Summary
- General Electric built its empire on the back of financial engineering, which, of course, included the use of large amounts of debt.
- General Electric is now faced with the task of reducing its debt burden and doing so before it can really concentrate on growing what it considers to be its core.
- The current sale of its biotechnology business to Danaher is a big step in the right direction, providing the company with some breathing room to focus on company's core businesses.
Larry Culp, CEO of General Electric, pulled off a winner this week.
General Electric Co. (NYSE: GE) announced Monday that it was selling off its biotechnology business for $21 billion in cash.
The proceeds will go to pay off part of GE’s big debt load.
Lots and lots of debt is good? Right? Until it isn’t!
Mr. Culp is quoted as saying on Monday that this deal “gives GE funds to fix its balance sheet and will allow the company to ‘play a little more offense so folks don’t look at us like a desperate seller.

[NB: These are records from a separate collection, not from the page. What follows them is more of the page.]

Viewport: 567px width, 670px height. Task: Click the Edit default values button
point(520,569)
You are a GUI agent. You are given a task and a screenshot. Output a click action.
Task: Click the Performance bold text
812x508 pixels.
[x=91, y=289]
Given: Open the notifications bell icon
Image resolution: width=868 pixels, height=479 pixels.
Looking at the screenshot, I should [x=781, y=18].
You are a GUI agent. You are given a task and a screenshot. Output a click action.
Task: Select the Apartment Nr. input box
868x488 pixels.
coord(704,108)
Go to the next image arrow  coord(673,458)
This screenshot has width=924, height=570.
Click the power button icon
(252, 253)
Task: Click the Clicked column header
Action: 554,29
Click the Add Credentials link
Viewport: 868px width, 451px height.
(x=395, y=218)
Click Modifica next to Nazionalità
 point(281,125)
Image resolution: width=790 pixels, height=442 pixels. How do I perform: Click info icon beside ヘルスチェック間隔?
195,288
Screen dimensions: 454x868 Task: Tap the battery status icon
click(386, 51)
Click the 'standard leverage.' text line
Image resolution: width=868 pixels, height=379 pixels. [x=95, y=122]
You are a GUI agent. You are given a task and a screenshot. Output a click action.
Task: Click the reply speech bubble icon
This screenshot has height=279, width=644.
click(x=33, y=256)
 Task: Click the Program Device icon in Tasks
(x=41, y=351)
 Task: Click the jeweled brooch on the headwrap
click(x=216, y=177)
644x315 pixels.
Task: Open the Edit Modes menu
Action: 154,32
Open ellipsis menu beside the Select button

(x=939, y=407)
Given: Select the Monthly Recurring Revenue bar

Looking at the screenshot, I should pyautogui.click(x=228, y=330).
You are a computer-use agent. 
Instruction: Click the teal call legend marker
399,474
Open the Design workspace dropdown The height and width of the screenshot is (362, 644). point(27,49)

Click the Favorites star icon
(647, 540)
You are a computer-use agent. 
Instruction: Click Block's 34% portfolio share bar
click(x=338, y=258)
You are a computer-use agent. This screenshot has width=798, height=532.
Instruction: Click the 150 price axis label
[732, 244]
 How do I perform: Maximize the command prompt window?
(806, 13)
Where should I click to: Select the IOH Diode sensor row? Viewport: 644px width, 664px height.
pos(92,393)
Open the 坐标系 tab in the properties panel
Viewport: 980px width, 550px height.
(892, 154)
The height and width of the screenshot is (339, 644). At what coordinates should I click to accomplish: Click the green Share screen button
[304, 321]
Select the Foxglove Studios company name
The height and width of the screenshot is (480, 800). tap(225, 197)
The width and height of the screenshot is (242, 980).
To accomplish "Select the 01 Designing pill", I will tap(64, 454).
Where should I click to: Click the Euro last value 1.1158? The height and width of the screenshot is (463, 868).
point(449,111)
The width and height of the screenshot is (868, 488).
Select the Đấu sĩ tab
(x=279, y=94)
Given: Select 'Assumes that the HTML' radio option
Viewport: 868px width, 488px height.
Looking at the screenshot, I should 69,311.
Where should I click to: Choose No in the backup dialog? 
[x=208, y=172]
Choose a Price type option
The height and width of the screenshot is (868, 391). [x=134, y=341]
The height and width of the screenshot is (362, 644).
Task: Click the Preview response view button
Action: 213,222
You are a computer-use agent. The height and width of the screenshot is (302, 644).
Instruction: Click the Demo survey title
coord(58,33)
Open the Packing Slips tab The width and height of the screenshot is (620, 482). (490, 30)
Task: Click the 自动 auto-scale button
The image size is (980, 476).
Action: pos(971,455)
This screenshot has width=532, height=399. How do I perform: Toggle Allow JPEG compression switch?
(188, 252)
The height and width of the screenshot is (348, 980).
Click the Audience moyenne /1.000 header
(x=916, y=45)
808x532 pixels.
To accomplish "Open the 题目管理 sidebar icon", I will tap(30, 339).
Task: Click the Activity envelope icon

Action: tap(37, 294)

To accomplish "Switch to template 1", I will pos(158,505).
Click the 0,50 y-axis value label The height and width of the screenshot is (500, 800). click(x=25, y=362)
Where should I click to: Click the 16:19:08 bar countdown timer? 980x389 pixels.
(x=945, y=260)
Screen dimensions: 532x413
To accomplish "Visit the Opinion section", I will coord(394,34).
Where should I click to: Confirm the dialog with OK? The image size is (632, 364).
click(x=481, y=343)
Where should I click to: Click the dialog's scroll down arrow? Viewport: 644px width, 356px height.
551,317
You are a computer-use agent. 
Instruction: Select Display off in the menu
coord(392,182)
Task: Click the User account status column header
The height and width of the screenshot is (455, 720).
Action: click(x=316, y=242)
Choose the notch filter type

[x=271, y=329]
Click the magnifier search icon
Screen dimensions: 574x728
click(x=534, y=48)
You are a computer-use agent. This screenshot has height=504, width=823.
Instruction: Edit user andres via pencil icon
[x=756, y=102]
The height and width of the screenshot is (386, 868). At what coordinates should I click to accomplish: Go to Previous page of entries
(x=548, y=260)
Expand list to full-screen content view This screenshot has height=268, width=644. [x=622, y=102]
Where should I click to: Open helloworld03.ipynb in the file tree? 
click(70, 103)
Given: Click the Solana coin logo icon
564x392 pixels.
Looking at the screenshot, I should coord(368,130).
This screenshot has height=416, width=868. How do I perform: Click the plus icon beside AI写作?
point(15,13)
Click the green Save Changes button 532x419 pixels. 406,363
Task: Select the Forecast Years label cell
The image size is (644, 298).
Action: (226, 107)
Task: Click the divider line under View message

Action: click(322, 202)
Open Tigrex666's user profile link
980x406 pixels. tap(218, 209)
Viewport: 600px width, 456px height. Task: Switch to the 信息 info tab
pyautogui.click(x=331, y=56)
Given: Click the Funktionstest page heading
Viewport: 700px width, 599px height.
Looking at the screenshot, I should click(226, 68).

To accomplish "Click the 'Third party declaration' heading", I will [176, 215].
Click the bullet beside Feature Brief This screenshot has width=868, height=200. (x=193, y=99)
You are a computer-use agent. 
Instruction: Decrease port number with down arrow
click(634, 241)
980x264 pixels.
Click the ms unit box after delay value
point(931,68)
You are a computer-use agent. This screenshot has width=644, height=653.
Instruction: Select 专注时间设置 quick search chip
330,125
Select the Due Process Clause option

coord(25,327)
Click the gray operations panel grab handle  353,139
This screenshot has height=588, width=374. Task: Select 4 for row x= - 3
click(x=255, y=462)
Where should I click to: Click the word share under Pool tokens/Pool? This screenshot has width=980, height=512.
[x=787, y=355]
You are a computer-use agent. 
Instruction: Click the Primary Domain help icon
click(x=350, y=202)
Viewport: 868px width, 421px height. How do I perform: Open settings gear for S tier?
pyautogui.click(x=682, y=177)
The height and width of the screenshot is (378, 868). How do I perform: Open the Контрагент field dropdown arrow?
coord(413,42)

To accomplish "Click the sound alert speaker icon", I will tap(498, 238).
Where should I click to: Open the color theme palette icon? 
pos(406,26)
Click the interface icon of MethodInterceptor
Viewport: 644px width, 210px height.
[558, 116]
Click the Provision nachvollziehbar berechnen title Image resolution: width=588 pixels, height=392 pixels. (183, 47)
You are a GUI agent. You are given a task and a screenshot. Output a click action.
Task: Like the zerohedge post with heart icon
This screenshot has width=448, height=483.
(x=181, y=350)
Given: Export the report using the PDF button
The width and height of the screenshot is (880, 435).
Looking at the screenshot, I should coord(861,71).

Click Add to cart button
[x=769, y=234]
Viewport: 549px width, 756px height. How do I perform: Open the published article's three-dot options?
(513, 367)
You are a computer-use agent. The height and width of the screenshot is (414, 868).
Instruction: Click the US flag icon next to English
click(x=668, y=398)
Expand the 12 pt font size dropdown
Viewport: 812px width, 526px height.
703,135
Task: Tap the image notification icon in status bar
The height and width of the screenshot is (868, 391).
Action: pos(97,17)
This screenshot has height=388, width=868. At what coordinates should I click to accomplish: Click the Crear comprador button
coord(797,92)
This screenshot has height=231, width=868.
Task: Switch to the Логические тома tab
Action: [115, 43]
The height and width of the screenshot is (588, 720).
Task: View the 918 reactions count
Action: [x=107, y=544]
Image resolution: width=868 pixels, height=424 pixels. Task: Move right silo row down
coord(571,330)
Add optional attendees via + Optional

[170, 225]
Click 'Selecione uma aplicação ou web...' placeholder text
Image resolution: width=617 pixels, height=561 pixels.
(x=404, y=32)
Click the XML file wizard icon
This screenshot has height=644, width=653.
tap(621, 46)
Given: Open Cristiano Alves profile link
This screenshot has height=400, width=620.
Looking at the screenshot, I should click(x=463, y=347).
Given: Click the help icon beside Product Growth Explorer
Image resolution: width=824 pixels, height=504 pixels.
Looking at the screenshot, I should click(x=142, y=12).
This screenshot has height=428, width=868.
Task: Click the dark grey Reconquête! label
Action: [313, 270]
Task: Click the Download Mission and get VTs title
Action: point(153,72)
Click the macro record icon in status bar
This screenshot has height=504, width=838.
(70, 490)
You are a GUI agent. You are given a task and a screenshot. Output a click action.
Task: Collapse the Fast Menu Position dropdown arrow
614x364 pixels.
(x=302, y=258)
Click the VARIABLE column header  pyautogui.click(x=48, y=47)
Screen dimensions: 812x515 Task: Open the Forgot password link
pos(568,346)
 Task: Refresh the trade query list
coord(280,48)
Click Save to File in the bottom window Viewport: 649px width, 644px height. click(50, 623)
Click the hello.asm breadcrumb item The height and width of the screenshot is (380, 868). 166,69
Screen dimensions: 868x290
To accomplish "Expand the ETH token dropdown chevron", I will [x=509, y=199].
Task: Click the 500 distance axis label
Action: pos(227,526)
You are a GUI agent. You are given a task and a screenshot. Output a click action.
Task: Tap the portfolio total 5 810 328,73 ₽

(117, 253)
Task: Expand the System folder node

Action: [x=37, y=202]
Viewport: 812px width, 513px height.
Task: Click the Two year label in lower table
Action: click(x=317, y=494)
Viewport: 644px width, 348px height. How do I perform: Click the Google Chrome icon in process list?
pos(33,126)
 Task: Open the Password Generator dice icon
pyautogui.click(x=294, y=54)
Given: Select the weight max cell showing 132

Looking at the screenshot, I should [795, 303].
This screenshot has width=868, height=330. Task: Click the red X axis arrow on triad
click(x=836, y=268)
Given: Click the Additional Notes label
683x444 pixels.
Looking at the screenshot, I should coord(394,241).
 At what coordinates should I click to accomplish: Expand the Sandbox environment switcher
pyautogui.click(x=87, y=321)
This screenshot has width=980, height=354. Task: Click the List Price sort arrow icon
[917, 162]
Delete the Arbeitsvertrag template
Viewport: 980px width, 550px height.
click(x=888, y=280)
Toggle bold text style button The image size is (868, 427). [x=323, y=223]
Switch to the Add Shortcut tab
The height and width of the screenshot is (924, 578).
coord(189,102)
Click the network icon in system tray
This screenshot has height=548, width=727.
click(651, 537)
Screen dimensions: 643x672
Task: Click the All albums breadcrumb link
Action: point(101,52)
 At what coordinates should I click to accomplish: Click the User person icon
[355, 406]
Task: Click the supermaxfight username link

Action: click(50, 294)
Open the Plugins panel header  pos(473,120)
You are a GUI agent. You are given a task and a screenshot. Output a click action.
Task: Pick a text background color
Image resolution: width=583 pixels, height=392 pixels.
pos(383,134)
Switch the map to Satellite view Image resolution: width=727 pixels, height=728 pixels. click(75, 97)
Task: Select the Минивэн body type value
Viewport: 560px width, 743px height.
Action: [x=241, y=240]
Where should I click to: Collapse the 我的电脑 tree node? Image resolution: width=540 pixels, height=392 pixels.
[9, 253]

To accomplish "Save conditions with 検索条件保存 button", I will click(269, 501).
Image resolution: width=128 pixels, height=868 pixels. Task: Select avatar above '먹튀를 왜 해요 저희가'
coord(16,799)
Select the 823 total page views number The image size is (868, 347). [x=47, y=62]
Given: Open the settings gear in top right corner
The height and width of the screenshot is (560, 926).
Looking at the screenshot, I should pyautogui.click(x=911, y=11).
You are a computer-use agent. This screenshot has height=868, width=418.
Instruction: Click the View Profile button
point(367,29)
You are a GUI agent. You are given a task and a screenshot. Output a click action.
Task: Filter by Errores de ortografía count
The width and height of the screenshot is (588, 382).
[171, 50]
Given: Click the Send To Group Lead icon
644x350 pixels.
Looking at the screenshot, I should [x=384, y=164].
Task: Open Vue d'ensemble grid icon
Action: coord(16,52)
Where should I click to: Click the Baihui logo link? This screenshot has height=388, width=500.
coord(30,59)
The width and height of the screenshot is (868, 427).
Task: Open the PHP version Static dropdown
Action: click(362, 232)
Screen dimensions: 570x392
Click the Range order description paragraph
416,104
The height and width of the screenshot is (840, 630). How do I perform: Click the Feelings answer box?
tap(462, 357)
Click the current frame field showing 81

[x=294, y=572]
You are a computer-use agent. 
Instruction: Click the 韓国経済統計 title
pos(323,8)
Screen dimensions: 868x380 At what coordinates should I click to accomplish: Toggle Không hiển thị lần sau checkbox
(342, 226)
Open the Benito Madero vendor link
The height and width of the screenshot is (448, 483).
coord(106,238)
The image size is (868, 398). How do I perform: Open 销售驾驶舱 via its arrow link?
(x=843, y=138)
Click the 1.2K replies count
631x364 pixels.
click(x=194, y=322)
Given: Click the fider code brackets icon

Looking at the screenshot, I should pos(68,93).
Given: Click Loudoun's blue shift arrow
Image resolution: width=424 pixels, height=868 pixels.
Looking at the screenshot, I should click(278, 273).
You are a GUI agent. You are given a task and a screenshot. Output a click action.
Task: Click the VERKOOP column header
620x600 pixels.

We are on better footing.”
To pay down GE’s debt, the company had pledged to raise around $30 billion in cash from asset sales. With the current deal, Mr. Culp has gained $21 billion to reduce this amount by about two-thirds. This will take a lot of pressure off.
The only real question heard about the deal concerned whether or not Mr. Culp jumped to quickly at the opportunity to get funds into the company sooner rather than later.